# Provided records:

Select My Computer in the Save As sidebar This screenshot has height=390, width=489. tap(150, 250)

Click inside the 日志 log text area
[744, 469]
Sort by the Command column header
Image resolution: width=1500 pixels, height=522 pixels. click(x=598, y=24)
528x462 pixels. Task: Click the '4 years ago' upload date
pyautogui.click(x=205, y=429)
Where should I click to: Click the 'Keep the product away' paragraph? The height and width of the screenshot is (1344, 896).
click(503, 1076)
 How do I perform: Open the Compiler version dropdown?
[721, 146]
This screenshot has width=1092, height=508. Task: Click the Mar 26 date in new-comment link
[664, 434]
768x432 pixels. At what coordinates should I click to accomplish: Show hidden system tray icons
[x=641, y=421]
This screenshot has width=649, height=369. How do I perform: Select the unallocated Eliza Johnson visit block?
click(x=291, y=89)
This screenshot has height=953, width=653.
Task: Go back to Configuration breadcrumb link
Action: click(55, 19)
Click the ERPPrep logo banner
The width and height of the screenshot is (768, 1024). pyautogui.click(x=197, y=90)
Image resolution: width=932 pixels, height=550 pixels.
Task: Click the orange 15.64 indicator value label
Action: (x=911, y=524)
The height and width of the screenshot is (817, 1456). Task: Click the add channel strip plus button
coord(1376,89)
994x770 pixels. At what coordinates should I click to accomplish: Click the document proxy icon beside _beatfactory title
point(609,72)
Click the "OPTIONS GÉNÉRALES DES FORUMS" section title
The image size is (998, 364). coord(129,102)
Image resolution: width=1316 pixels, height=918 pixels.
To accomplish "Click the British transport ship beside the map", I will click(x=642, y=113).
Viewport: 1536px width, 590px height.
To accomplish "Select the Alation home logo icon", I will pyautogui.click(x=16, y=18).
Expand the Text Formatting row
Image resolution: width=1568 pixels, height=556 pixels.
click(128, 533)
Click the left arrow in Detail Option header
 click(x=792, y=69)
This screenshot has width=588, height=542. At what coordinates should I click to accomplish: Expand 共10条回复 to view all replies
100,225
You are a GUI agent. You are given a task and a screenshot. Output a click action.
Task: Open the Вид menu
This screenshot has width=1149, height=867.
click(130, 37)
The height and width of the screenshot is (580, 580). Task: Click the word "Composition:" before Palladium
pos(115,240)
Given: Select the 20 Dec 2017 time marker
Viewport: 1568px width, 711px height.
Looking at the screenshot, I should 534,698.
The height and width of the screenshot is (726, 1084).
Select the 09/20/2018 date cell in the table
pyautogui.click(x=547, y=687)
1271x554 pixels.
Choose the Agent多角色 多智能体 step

# What you are asked to do:
Go through the records above and copy each one exactly.

# Your solution:
Select My Computer in the Save As sidebar This screenshot has height=390, width=489. tap(150, 250)

Click inside the 日志 log text area
[744, 469]
Sort by the Command column header
Image resolution: width=1500 pixels, height=522 pixels. click(x=598, y=24)
528x462 pixels. Task: Click the '4 years ago' upload date
pyautogui.click(x=205, y=429)
Where should I click to: Click the 'Keep the product away' paragraph? The height and width of the screenshot is (1344, 896).
click(503, 1076)
 How do I perform: Open the Compiler version dropdown?
[721, 146]
This screenshot has width=1092, height=508. Task: Click the Mar 26 date in new-comment link
[664, 434]
768x432 pixels. At what coordinates should I click to accomplish: Show hidden system tray icons
[x=641, y=421]
This screenshot has width=649, height=369. How do I perform: Select the unallocated Eliza Johnson visit block?
click(x=291, y=89)
This screenshot has height=953, width=653.
Task: Go back to Configuration breadcrumb link
Action: click(55, 19)
Click the ERPPrep logo banner
The width and height of the screenshot is (768, 1024). pyautogui.click(x=197, y=90)
Image resolution: width=932 pixels, height=550 pixels.
Task: Click the orange 15.64 indicator value label
Action: (x=911, y=524)
The height and width of the screenshot is (817, 1456). Task: Click the add channel strip plus button
coord(1376,89)
994x770 pixels. At what coordinates should I click to accomplish: Click the document proxy icon beside _beatfactory title
point(609,72)
Click the "OPTIONS GÉNÉRALES DES FORUMS" section title
The image size is (998, 364). coord(129,102)
Image resolution: width=1316 pixels, height=918 pixels.
To accomplish "Click the British transport ship beside the map", I will click(x=642, y=113).
Viewport: 1536px width, 590px height.
To accomplish "Select the Alation home logo icon", I will pyautogui.click(x=16, y=18).
Expand the Text Formatting row
Image resolution: width=1568 pixels, height=556 pixels.
click(128, 533)
Click the left arrow in Detail Option header
 click(x=792, y=69)
This screenshot has width=588, height=542. At what coordinates should I click to accomplish: Expand 共10条回复 to view all replies
100,225
You are a GUI agent. You are given a task and a screenshot. Output a click action.
Task: Open the Вид menu
This screenshot has width=1149, height=867.
click(130, 37)
The height and width of the screenshot is (580, 580). Task: Click the word "Composition:" before Palladium
pos(115,240)
Given: Select the 20 Dec 2017 time marker
Viewport: 1568px width, 711px height.
Looking at the screenshot, I should 534,698.
The height and width of the screenshot is (726, 1084).
Select the 09/20/2018 date cell in the table
pyautogui.click(x=547, y=687)
1271x554 pixels.
Choose the Agent多角色 多智能体 step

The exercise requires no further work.